Peki, devrimden bir ay sonra, Tunus’ta durum nasıl?
Tunus halkı sokaklara döküldüğü zaman, sloganları ve pankartlarıyla, iki hedefi işaret ediyordu: Birincisi, Zeynelabidin Bin Ali’nin dikta yönetimine son verilmesi ve demokratik bir rejimin kurulması... İkinci hedef ise, ülkedeki işsizliğin ve yoksulluğun ortadan kaldırılması... Diğer bir deyişle, çoğunluğu gençlerin oluşturduğu göstericilerin istediği şey, “özgürlük ve ekmek”ti...
Devrim -veya ayaklanma- ilk hedefine ulaştı: Eski rejim çöktü, millet şimdiye kadar görmediği ölçüde özgürlüğe kavuştu.
Yıllarca yurt dışında kalmaya zorlanan İslami hareket lideri Reşit Gannuşi gibi “yasaklı” politikacılar ve aydınlar, Tunus’a dönmeye başladı. Basın her türlü kısıtlama ve baskıdan kurtuldu.
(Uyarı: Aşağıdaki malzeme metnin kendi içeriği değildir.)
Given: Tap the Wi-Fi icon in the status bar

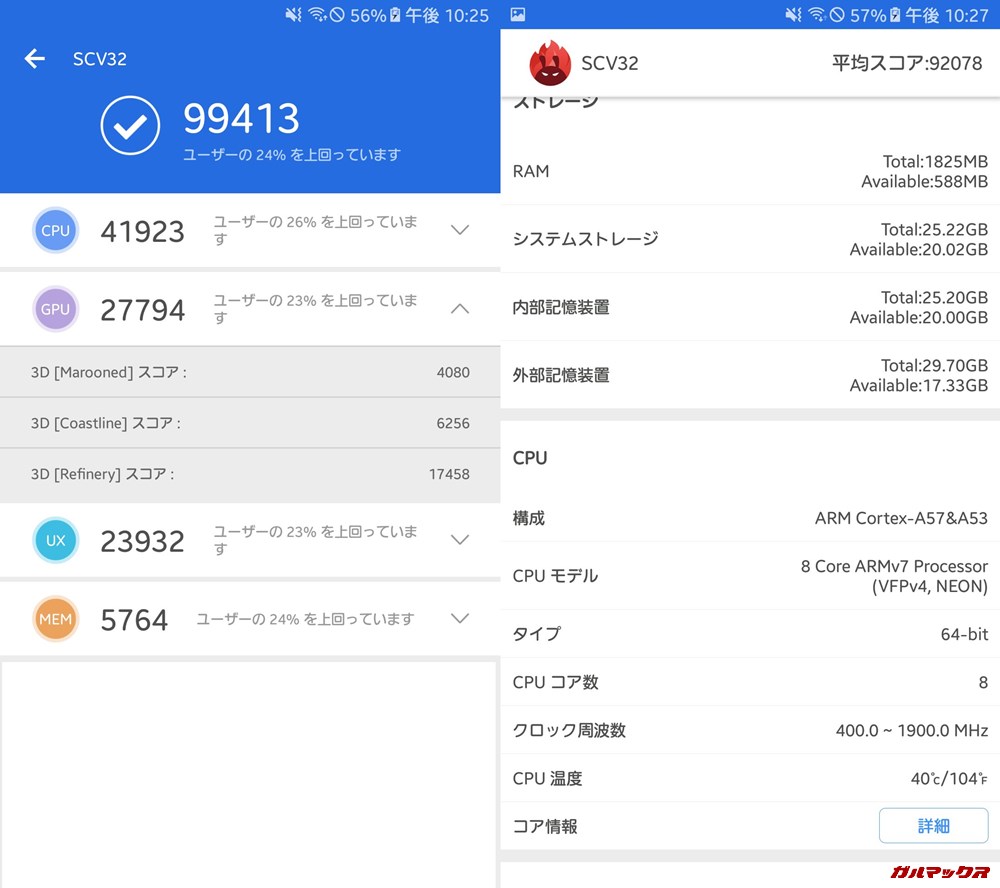Looking at the screenshot, I should point(816,13).
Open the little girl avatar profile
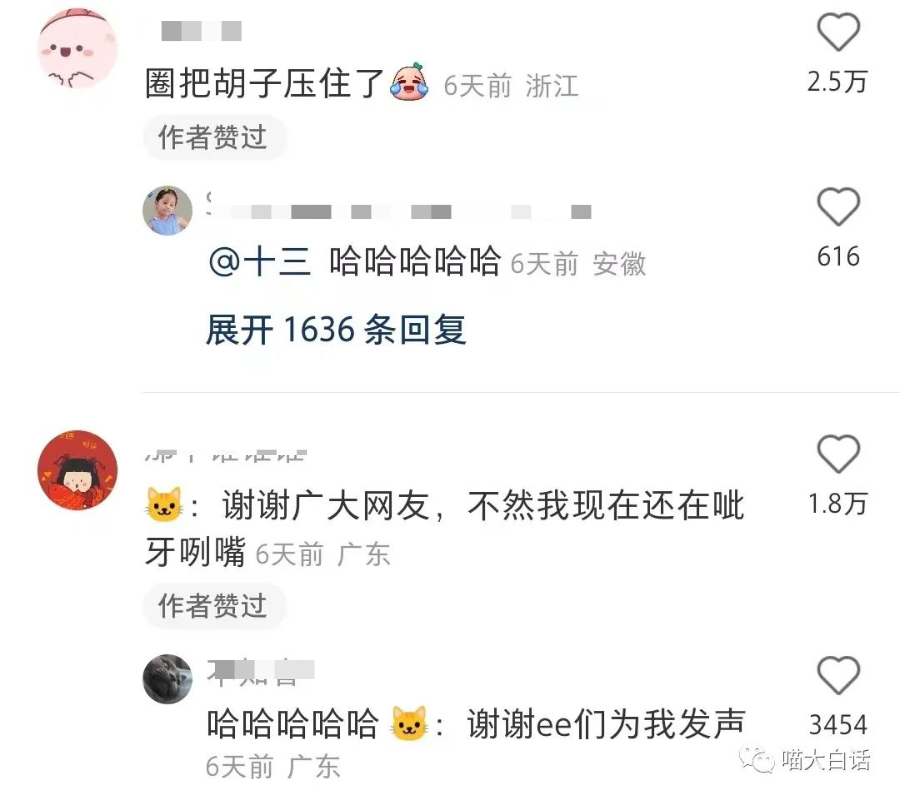Viewport: 900px width, 800px height. pyautogui.click(x=167, y=211)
Herkes düşündüğünü serbestçe ifade etmek hakkına erişti...

Geçiş süreci
Bu arada devrilen otoriter rejimin yerine, demokrasiye geçişi sağlayacak geçici bir hükümet kuruldu. Bu geçici yönetimin özelliği, sivillerden oluşması, yani bu geçiş sürecinde ordunun yönetimden uzak durmasıdır. Oysa Mısır’da durum bunun aksi: Orada halen ordu iktidarda ve ülkeyi demokrasiye götürmek işini askeri liderler üstlenmiş vaziyette...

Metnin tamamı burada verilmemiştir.